2.3k views Asked by At

For an iterator ptr which is a pointer, std::fill_n(ptr, n, 0) should do the same thing as memset(ptr, 0, n * sizeof(*ptr)) (but see @KeithThompson's comment on this answer).

For a C++ compiler in C++11/C++14/C++17 mode, under which conditions can I expect these to be compiled to the same code? And when/if they don't compile to the same code, is there a significant performance difference with -O0? -O3?

Note: Of course some/most of the answer might be compiler-specific. I'm only interested in one or two specific compilers, but please write about the compiler(s) for which you know the answer.

2

There are 2 answers

0
lcs On

The answer depends on your implementation of the standard library.

MSVC for example has several implementations of std::fill_n based on the types of what you're trying to fill.

Calling std::fill_n with a char* or signed char* or unsigned char* and it will directly call memset to fill the array.

inline char *_Fill_n(char *_Dest, size_t _Count, char _Val)
{   // copy char _Val _Count times through [_Dest, ...)
_CSTD memset(_Dest, _Val, _Count);
return (_Dest + _Count);
}

If you call with another type, it will fill in a loop:

template<class _OutIt,
class _Diff,
class _Ty> inline
_OutIt _Fill_n(_OutIt _Dest, _Diff _Count, const _Ty& _Val)
{   // copy _Val _Count times through [_Dest, ...)
for (; 0 < _Count; --_Count, (void)++_Dest)
    *_Dest = _Val;
return (_Dest);
}

The best way to determine the overhead on your particular compiler and standard library implementation would be to profile the code with both calls.

1
Richard Hodges On

For all all scenarios where memset is appropriate (i.e. all your objects are PODs) you will most likely find that the two statements are equivalent when any level of optimisation is enabled.

For scenarios where memset is not appropriate, comparison is moot because the use of memset would result in an incorrect program.

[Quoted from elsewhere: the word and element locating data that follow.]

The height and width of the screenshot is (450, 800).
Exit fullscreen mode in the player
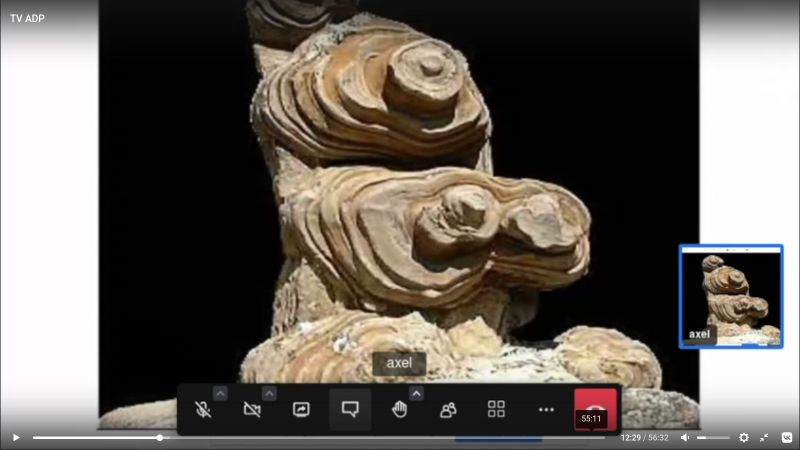pyautogui.click(x=764, y=437)
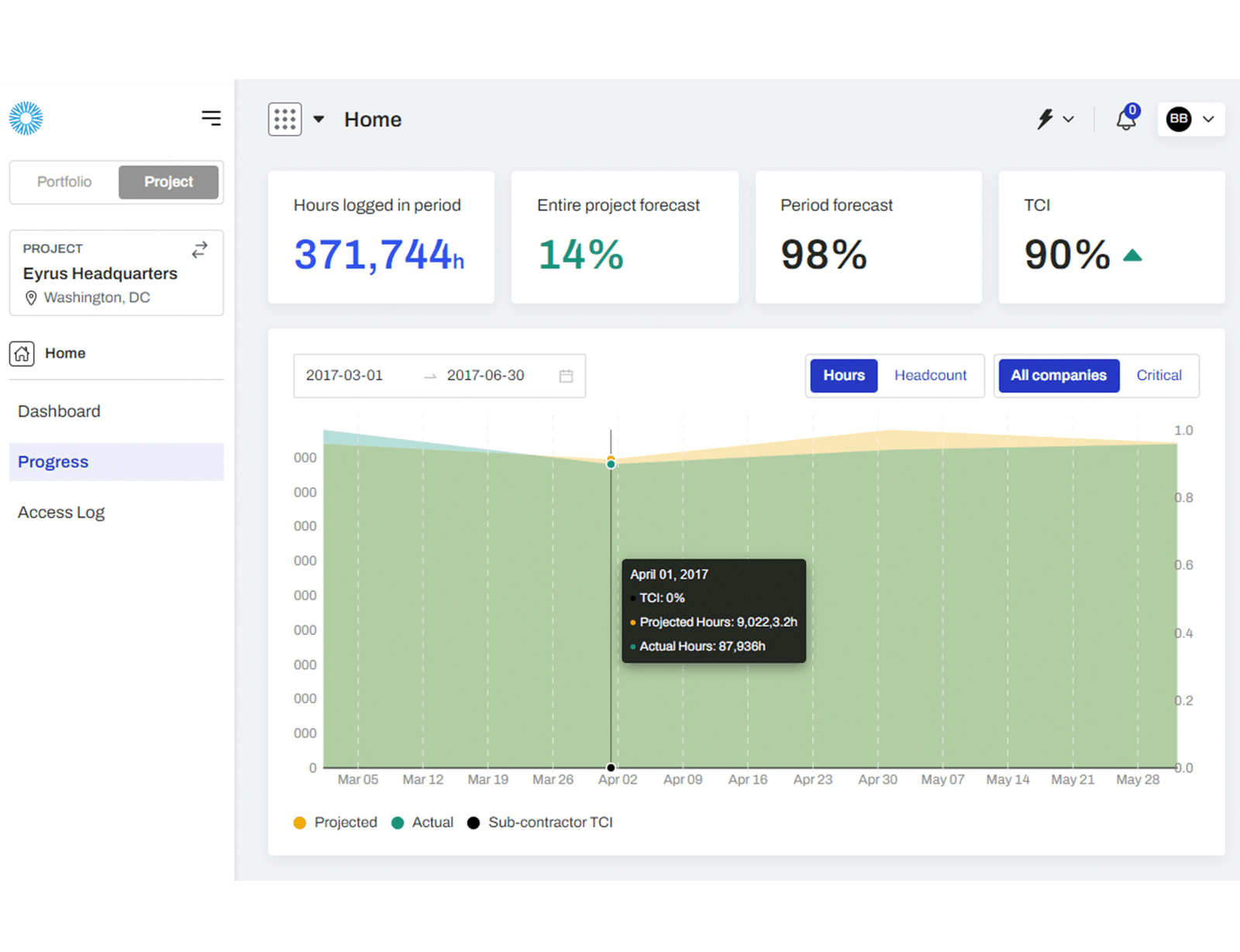Viewport: 1240px width, 952px height.
Task: Switch view to Portfolio
Action: point(64,182)
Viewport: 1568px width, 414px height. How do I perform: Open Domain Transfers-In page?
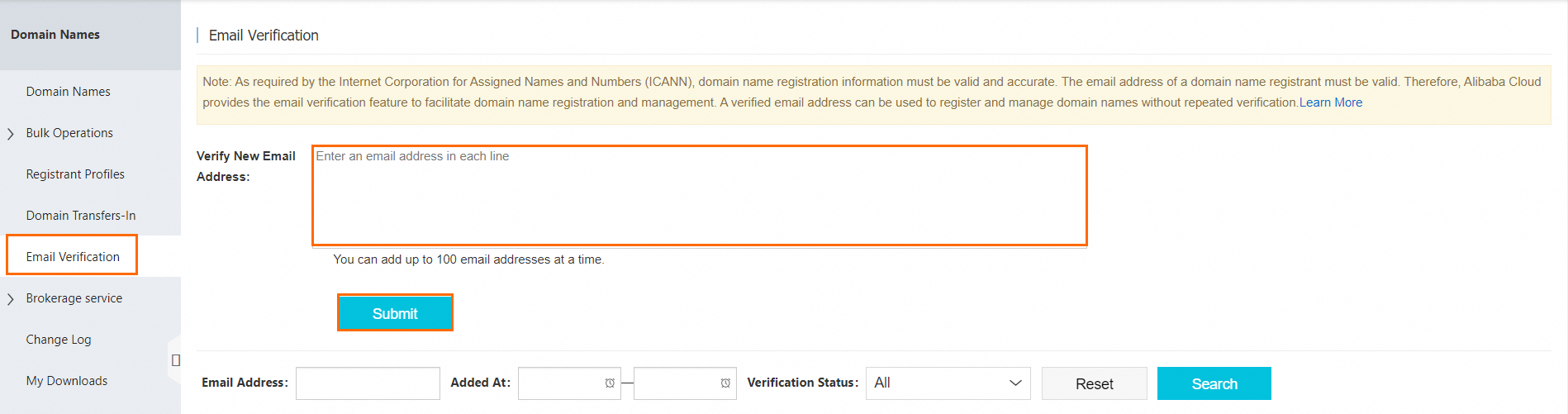81,216
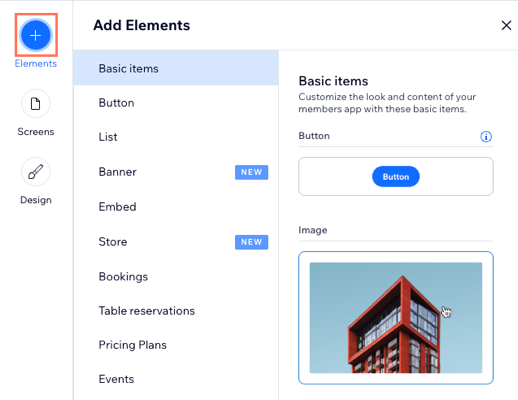
Task: Select the Bookings category
Action: pos(176,276)
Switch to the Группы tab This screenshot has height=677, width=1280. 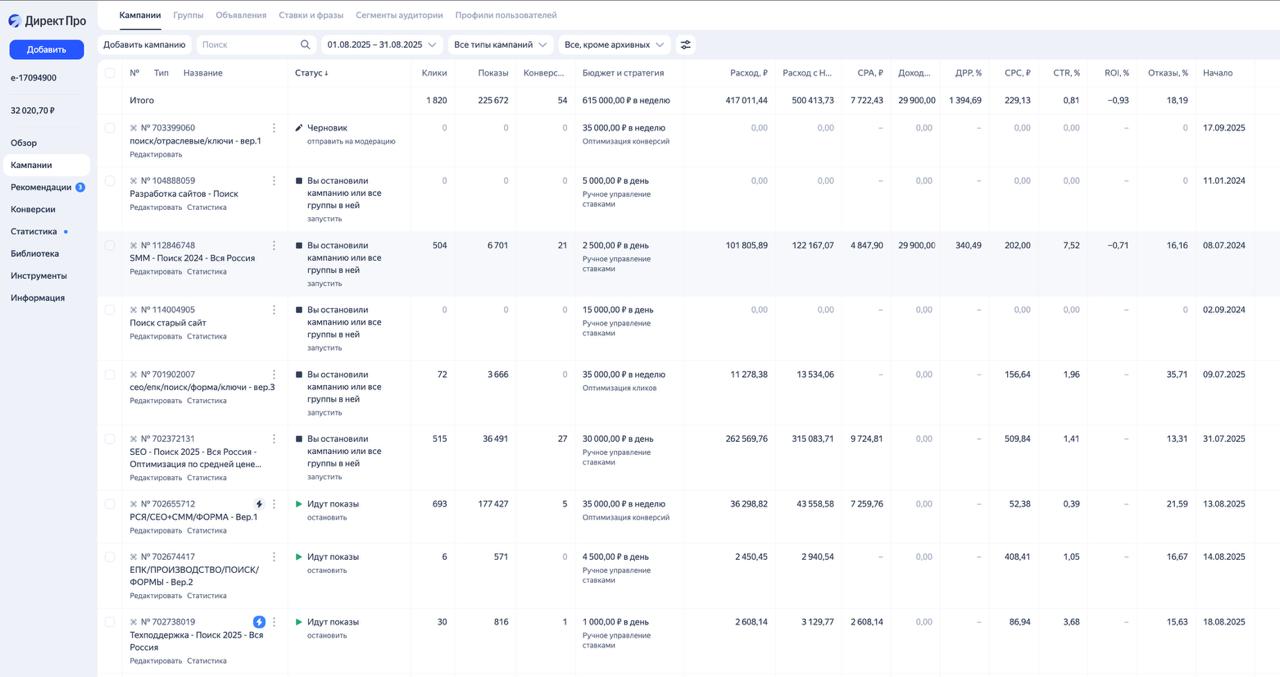pyautogui.click(x=189, y=16)
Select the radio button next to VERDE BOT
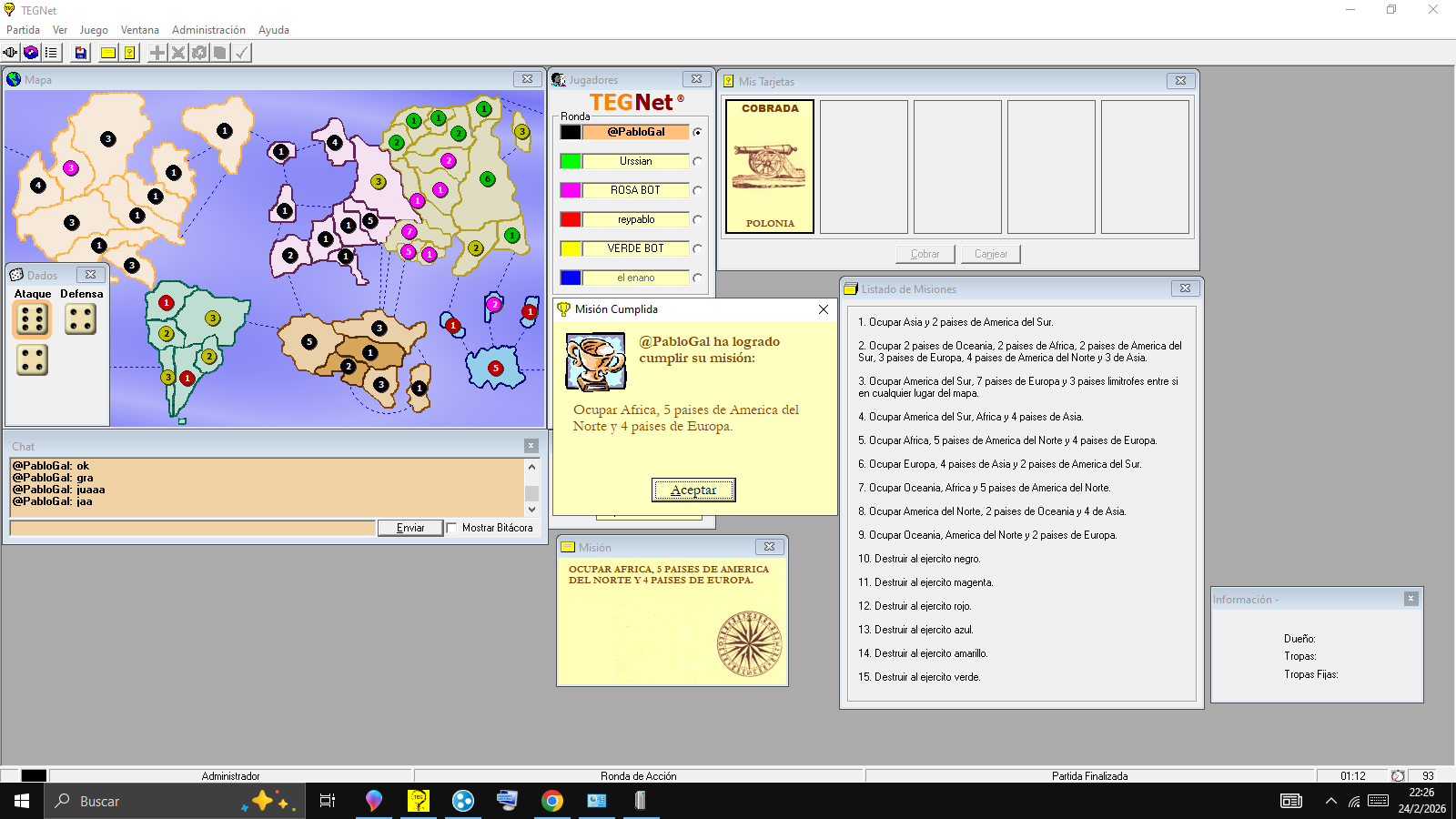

You can easily check for yourself using tools such as godbolt (and many others):

for example, on gcc6.2 these two functions generate literally identical code with optimisation level -O3:

#include <algorithm>
#include <cstring>

__attribute__((noinline))
  void test1(int (&x) [100])
{
  std::fill_n(&x[0], 100, 0);
}

__attribute__((noinline))
  void test2(int (&x) [100])
{
  std::memset(&x[0], 0, 100 * sizeof(int));
}

int main()
{
  int x[100];
  test1(x);
  test2(x);
}

https://godbolt.org/g/JIwI5l